** EXERCISE **
In full and without alteration, write out the data below.

** Dataset entries **
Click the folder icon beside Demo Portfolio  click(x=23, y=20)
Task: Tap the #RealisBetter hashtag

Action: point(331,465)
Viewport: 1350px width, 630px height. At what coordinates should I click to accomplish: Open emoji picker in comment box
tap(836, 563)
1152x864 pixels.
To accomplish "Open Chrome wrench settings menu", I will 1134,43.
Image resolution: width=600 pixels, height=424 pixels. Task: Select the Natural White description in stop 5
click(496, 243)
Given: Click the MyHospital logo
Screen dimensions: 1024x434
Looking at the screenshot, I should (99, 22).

** SOLUTION TO THIS TASK **
Click the folder icon beside Demo Portfolio  click(x=23, y=20)
Task: Tap the #RealisBetter hashtag

Action: point(331,465)
Viewport: 1350px width, 630px height. At what coordinates should I click to accomplish: Open emoji picker in comment box
tap(836, 563)
1152x864 pixels.
To accomplish "Open Chrome wrench settings menu", I will 1134,43.
Image resolution: width=600 pixels, height=424 pixels. Task: Select the Natural White description in stop 5
click(496, 243)
Given: Click the MyHospital logo
Screen dimensions: 1024x434
Looking at the screenshot, I should (99, 22).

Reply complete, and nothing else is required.